#### TO-DO LIST
a – From the i915 watermark patch email, duplicate the part that opens with the words containing "Tue Nov 22 14:04:40" and closes with "of integer operation.".
b – In the i915 watermark patch email, what does assigning fewer blocks than required lead to?
c – Supply the next part of the i915 watermark patch email, picking up right after its last line.

# start of GIVEN PASSAGE

[Intel-gfx] [PATCH v5 5/8] drm/i915/skl+: change WM calc to fixed point 16.16

Tue Nov 22 14:04:40 UTC 2016


On Tuesday 22 November 2016 06:12 PM, Paulo Zanoni wrote:
> Em Sex, 2016-11-18 às 20:39 +0530, Mahesh Kumar escreveu:
>> This patch changes Watermak calculation to fixed point calculation.
>> Problem with current calculation is during plane_blocks_per_line
>> calculation we divide intermediate blocks with min_scanlines and
>> takes floor of the result because of integer operation.
>> hence we end-up assigning less blocks than required. Which leads to
>> flickers.

# end of GIVEN PASSAGE
# start of RAW DATA

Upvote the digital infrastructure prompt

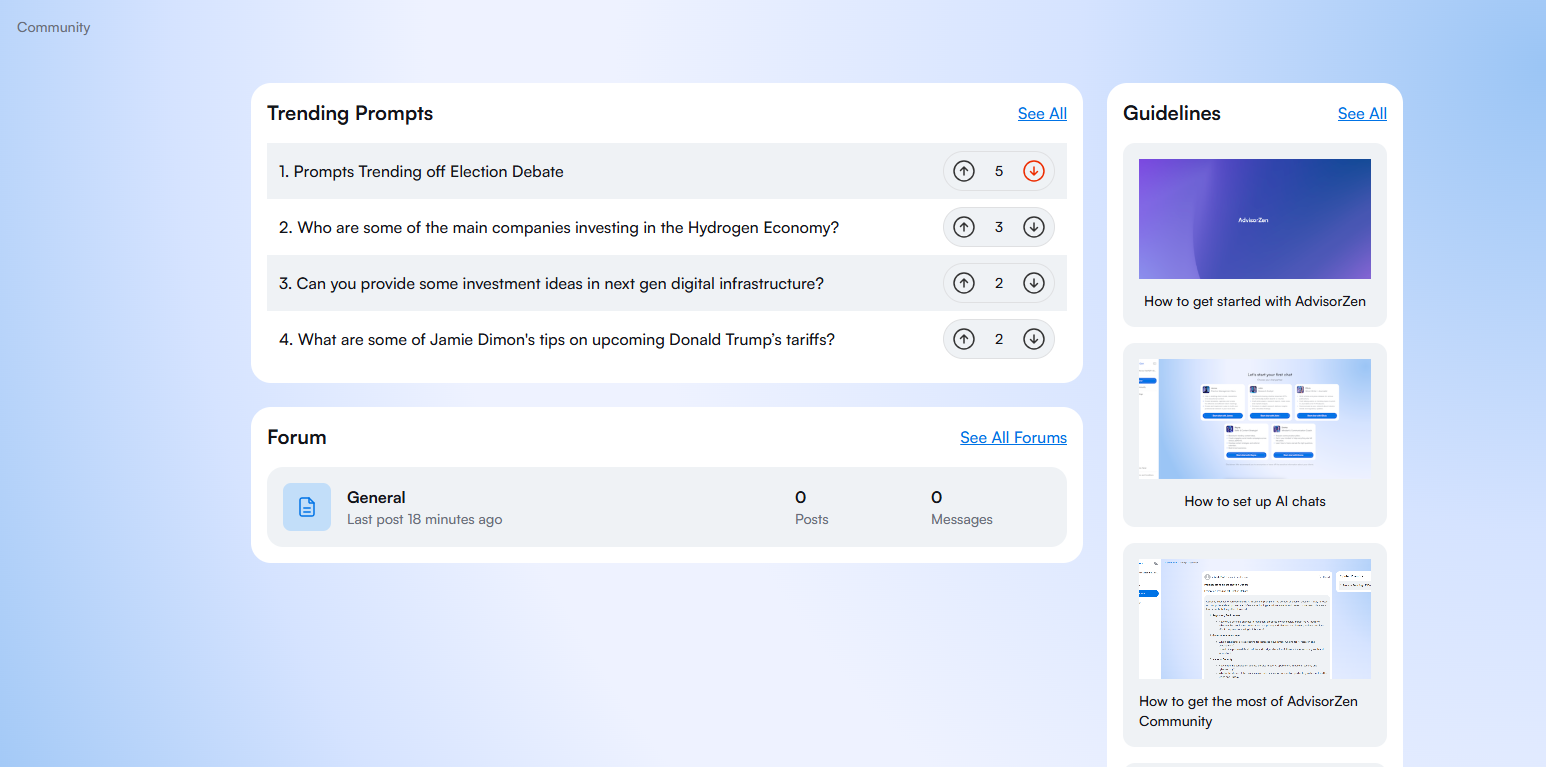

# end of RAW DATA

#### RESPONSES TO THE TASKS
a –
Tue Nov 22 14:04:40 UTC 2016


On Tuesday 22 November 2016 06:12 PM, Paulo Zanoni wrote:
> Em Sex, 2016-11-18 às 20:39 +0530, Mahesh Kumar escreveu:
>> This patch changes Watermak calculation to fixed point calculation.
>> Problem with current calculation is during plane_blocks_per_line
>> calculation we divide intermediate blocks with min_scanlines and
>> takes floor of the result because of integer operation.

b – Flickers.

c –
>>
>> Changes since V1:
>>   - Add fixed point data type as per Paulo's review
>>
>> Signed-off-by: Mahesh Kumar <mahesh1.kumar at intel.com>
>> ---
>>   drivers/gpu/drm/i915/i915_drv.h | 84
>> +++++++++++++++++++++++++++++++++++++++++
>>   drivers/gpu/drm/i915/intel_pm.c | 70 ++++++++++++++++++++-----------
>> ---
>>   2 files changed, 125 insertions(+), 29 deletions(-)
> First of all, there's non-standard indentation all over the code. When
> a statement is broken into multiple lines, sometimes there's way too
> many tabs, sometimes tabs/spaces are missing.
looks like some editor setting went wrong, will fix it.
>
>> diff --git a/drivers/gpu/drm/i915/i915_drv.h
>> b/drivers/gpu/drm/i915/i915_drv.h
>> index 394d7ea..20691e9 100644
>> --- a/drivers/gpu/drm/i915/i915_drv.h
>> +++ b/drivers/gpu/drm/i915/i915_drv.h
>> @@ -119,6 +119,90 @@ bool __i915_inject_load_failure(const char
>> *func, int line);
>>   #define i915_inject_load_failure() \
>>   	__i915_inject_load_failure(__func__, __LINE__)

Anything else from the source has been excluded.